Arch Hellen Med, 30(1), January-February 2013, 67-78
Patient complaints at three public hospitals in Greece: Who cares?
P. Minaki,1,2 E. Samoli,1 M. Theodorou2
OBJECTIVE Evaluation of the process implemented for handling formal written complaints in public hospitals, in the context of effective management, orderly hospital operation and continuous improvement of the quality of the services provided.
METHOD A descriptive study at one specialized and two general university hospitals in the Athens area of all the letters of complaints (n=105), submitted during the period 2008−2010, with their answers (n=78), where given. Interviews (n=6) were conducted to record the views of the members of the Committees of Citizen Rights Advocacy who handled these complaints. In data analysis were used both quantitative and qualitative methods.
RESULTS The complaints had been submitted in approximately equal proportion by patients (51.4%) and relatives of patients (48.6%), and were related mainly to the outpatient clinics (40.4%), and the medical (16.4%) and emergency (9.6%) departments.

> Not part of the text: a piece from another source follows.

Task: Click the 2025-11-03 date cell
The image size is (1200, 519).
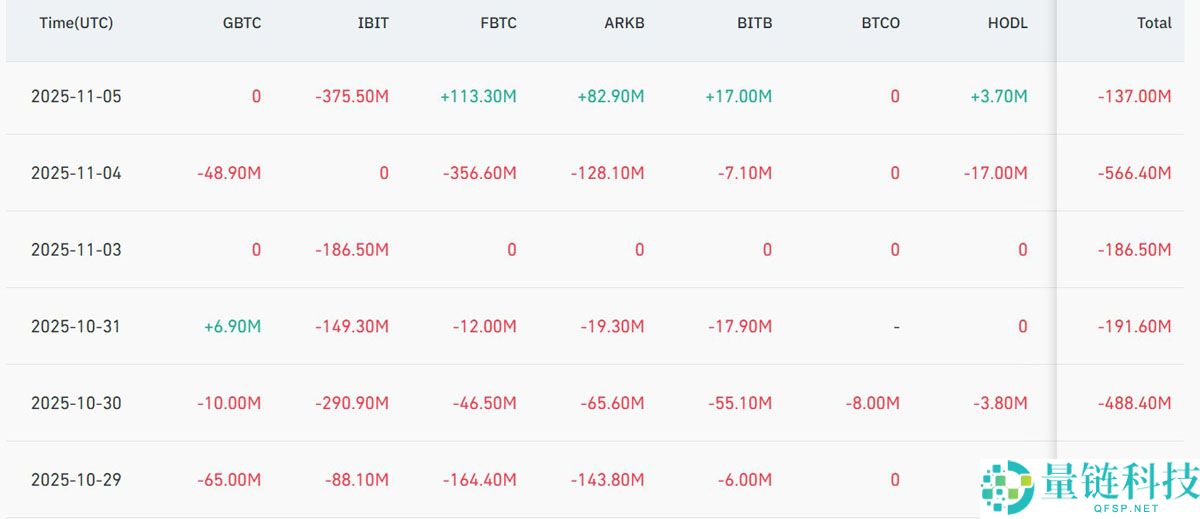Action: tap(76, 250)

Major sources of dissatisfaction leading to complaint submission were the ineffective framework of administrative procedures (32.1%), the inappropriate behavior of staff (24.7%), the inadequate medical and nursing care of patients (21.8%), the poor communication between the hospital and the users (20.6%) and the excessive waiting time (19%). Almost half of the complainants wanted the incident to become known at a higher level of administration, with nearly 6 in 10 demanding measures to be taken in order to solve the indicated problems or punish the hospital staff named as offenders. In terms of management, it was found that the majority of complainants had received a response, but it appeared to be no clear intent of the hospital to solve the problem or take specific corrective action. Hospital managers usually deny or contradict serious allegations and, in addition, the committees responsible for complaints management appear to be reluctant to clearly recommend sanctions against putative perpetrators.

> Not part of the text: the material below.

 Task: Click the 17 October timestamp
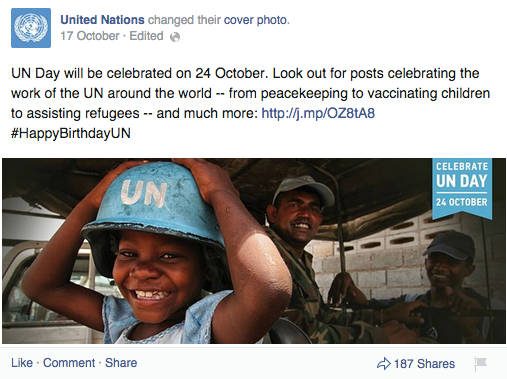coord(90,36)
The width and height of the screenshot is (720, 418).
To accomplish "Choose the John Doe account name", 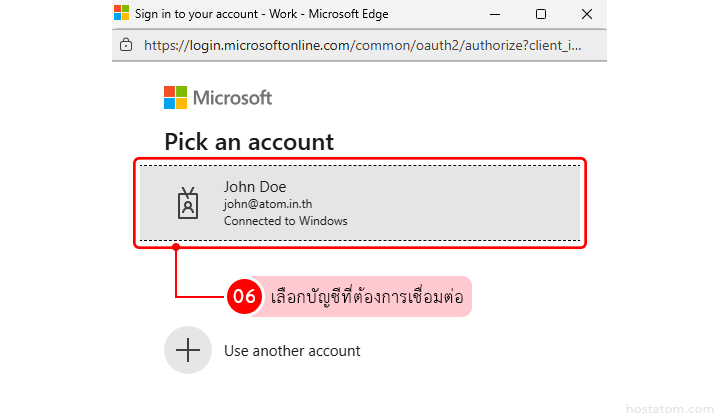I will [255, 186].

CONCLUSIONS This particular method of complaints handling does not appear to work, neither as a tool for system feedback and effective management, nor as a means of the complainants' relief. Conversely, it corroborates an authoritarian mechanism which does not sufficiently respect the patients and their relatives and does not learn from its mistakes, as it fails to recognize them.
Key words: Greece, Patient complaints management, Public hospitals.